L’Université de Sudbury, plus près de son but d’ouvrir ses portes

La première levée du drapeau franco-ontarien, à l’Université de Sudbury, en 1975
Université de Sudbury La première levée du drapeau franco-ontarien, à l’Université de Sudbury, en 1975

À l’approche du Jour des Franco-Ontariens, célébré dimanche, l’Université met la dernière main à ses démarches pour offrir des cours en tant qu’établissement fondé « par et pour » les francophones. L’Université de Sudbury, où le drapeau franco-ontarien flotte depuis 1975, a récemment soumis de la documentation à une commission d’évaluation indépendante de façon à pouvoir bientôt, espère-t-elle, ouvrir ses portes aux étudiants.

Le recteur, Serge Miville, affirme que la communauté francophone de Sudbury « n’a jamais été aussi près » d’obtenir l’université dont elle rêve depuis un siècle, soit un établissement autonome, public, de langue française. Depuis le début de son existence, il y a plus de 100 ans, l’université est associée à d’autres établissements, dont l’Université Laurentienne, à l’exception d’une période de trois ans. L’entente avec la Laurentienne a toutefois pris fin en 2021, lorsque cette dernière s’est mise à l’abri de ses créanciers et a dissous l’entente.

L’Université de Sudbury a alors amorcé une transformation pour survivre et devenir entièrement francophone. « On est la première institution à dire : nous cesserons d’être bilingues et nous deviendrons de langue française », explique Serge Miville, historien de formation. En ce sens, le projet de l’Université est emblématique de la philosophie du drapeau vert et blanc, qui représente notamment l’autonomisation de la communauté franco-ontarienne. Le recteur pense pouvoir contribuer à cette autonomisation.

Pour y arriver et pour obtenir du gouvernement provincial le statut d’institution appuyée par les fonds publics nécessaires à l’octroi de diplômes, l’Université doit toutefois passer par un processus d’approbation rigoureux. Le 22 août, elle a soumis à la Commission d’évaluation de la qualité de l’éducation postsecondaire (CEQEP) un document crucial pour ce processus.

La CEQEP est un organisme ontarien indépendant qui évalue, entre autres, la capacité des universités à offrir des cours avant de faire des recommandations à la ministre des Collèges et Universités. C’est la ministre qui a le dernier mot.

+ + + + +

> **Consigne 1**
Recopiez le passage de l'extrait sur l'Université de Sudbury qui s'ouvre sur les mots contenant "Pour y arriver" et se clôt sur "le dernier mot.", en substituant "exigeant" à "rigoureux".
> **Consigne 2**
Reprenez l'extrait sur l'Université de Sudbury après sa dernière phrase et poursuivez-en la rédaction.
Les enregistrements proviennent d'une source distincte de l'extrait.

+ + + + +

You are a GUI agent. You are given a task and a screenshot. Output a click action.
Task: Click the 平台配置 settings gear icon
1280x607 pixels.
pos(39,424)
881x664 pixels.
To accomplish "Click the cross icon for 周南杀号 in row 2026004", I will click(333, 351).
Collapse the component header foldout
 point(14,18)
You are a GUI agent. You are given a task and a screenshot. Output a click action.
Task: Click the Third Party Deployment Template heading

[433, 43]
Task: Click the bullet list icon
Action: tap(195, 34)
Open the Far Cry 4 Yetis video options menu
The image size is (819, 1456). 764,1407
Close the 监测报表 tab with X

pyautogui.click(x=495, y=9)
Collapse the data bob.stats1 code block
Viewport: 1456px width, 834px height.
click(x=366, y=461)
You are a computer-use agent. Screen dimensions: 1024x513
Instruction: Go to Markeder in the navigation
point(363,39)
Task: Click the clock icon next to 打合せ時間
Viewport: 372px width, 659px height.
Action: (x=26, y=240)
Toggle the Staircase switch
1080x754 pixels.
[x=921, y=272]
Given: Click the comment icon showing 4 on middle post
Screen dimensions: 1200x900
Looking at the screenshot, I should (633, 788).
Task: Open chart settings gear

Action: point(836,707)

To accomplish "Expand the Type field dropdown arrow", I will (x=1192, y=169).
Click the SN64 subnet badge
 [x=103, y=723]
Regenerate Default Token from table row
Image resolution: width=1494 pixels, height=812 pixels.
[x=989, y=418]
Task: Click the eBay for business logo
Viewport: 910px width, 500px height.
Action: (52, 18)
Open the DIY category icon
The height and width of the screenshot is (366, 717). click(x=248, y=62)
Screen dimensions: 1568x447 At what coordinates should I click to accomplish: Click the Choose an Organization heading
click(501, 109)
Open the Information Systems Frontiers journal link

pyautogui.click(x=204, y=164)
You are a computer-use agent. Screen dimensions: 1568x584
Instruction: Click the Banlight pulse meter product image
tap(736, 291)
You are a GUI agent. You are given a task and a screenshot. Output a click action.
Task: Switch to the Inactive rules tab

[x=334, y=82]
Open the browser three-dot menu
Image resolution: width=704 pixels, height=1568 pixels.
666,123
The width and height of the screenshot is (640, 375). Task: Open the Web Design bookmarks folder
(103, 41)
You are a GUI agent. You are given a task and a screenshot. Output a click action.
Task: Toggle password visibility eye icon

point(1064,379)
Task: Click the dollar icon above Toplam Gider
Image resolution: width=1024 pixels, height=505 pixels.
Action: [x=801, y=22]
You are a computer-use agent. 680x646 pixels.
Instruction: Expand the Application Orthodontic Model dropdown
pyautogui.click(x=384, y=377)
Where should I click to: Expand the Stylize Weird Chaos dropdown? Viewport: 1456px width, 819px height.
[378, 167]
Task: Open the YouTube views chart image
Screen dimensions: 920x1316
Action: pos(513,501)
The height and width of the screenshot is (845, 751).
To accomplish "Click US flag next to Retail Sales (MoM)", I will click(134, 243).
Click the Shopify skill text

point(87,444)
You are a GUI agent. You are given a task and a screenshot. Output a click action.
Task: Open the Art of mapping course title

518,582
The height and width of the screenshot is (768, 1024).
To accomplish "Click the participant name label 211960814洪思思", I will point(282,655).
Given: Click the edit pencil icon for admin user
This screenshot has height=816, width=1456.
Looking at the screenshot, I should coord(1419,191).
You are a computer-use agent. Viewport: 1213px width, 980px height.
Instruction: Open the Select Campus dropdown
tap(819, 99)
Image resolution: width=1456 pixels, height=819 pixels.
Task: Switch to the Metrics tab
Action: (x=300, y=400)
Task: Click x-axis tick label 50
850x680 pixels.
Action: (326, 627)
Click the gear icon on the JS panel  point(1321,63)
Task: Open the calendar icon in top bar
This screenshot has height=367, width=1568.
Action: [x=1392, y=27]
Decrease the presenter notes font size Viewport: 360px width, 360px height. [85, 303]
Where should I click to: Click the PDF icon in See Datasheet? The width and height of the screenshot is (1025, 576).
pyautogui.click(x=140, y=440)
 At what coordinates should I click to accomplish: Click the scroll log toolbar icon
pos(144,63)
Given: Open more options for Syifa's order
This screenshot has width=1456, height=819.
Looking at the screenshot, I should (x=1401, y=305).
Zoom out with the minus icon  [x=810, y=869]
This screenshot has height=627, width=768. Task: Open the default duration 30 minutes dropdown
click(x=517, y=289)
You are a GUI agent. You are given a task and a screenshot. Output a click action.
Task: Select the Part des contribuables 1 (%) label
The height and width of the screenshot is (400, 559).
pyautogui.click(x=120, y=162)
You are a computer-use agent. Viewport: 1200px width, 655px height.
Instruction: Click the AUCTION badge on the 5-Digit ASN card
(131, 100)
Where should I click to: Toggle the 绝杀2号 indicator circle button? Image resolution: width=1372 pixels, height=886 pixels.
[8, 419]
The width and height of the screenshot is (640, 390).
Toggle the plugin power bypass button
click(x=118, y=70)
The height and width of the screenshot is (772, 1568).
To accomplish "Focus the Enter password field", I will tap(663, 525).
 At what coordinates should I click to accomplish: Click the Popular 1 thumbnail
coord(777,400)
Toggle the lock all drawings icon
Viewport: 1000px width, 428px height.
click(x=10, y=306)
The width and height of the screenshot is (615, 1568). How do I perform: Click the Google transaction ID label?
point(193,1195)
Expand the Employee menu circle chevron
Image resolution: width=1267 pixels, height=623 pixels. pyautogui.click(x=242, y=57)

+ + + + +

> **Réponse 1**
Pour y arriver et pour obtenir du gouvernement provincial le statut d’institution appuyée par les fonds publics nécessaires à l’octroi de diplômes, l’Université doit toutefois passer par un processus d’approbation exigeant. Le 22 août, elle a soumis à la Commission d’évaluation de la qualité de l’éducation postsecondaire (CEQEP) un document crucial pour ce processus.

La CEQEP est un organisme ontarien indépendant qui évalue, entre autres, la capacité des universités à offrir des cours avant de faire des recommandations à la ministre des Collèges et Universités. C’est la ministre qui a le dernier mot.

> **Réponse 2**
Le document soumis détaille la capacité administrative de l’établissement à accueillir des étudiants. Cela précède un processus d’évaluation avec des experts indépendants qui analysent le dossier, puis produisent un rapport d’évaluation. La direction de l’université y répondra à son tour, puis l’enverra au conseil d’administration de la CEQEP. Serge Miville, invoquant la confidentialité du processus, préfère ne pas commenter son évolution, si ce n’est pour affirmer qu’il est « vraiment satisfait de là où l’Université est rendue ».

Vendredi après-midi, le CEQEP a informé Le Devoir qu’il avait envoyé son rapport au ministère des Collèges et Universités, qui décidera alors du sort de l’université en fonction de ce texte.

Coûts financiers de la rupture

 

D’après Serge Miville, le statut que pourrait octroyer la province à l’Université de Sudbury — si elle est satisfaite de l’évaluation de la CEQEP — lui permettrait d’obtenir un financement provincial, et ainsi de pouvoir livrer des programmes de qualité. Le recteur affirme que la communauté souhaite que l’université obtienne ce statut et ne soit pas une université privée. Cependant, la situation financière de l’établissement telle que décrite dans la soumission témoigne aussi de l’importance des fonds publics.

La dissolution de l’entente qui unissait l’Université de Sudbury à l’Université Laurentienne jusqu’en 2021 a « abruptement coupé » le financement de l’établissement, lit-on dans le document de soumission à la CEQEP. Pour l’aider dans ses efforts de transformation, le gouvernement fédéral a accordé 1,9 million de dollars à l’Université au mois de mars. Le montant était destiné au développement d’un plan d’affaires et à l’appui de l’établissement dans le processus de la CEQEP. Le fait d’avoir obtenu ce montant « n’est pas banal », affirme Serge Miville en entrevue. « Ce sont des accomplissements réels », dit-il.

Dans sa soumission, l’Université fait valoir qu’elle a démontré sa capacité administrative depuis sa fondation en 1913. Elle note, entre autres choses, s’être dotée d’une « politique sur la liberté académique », « qui reconnaît et protège les droits des individus dans la poursuite des connaissances sans craindre de représailles de la part de l’organisation ». L’Université a aussi maintenant une politique d’évaluation organisationnelle, qui prévoit une évaluation de ses processus et politiques administratives tous les sept ans.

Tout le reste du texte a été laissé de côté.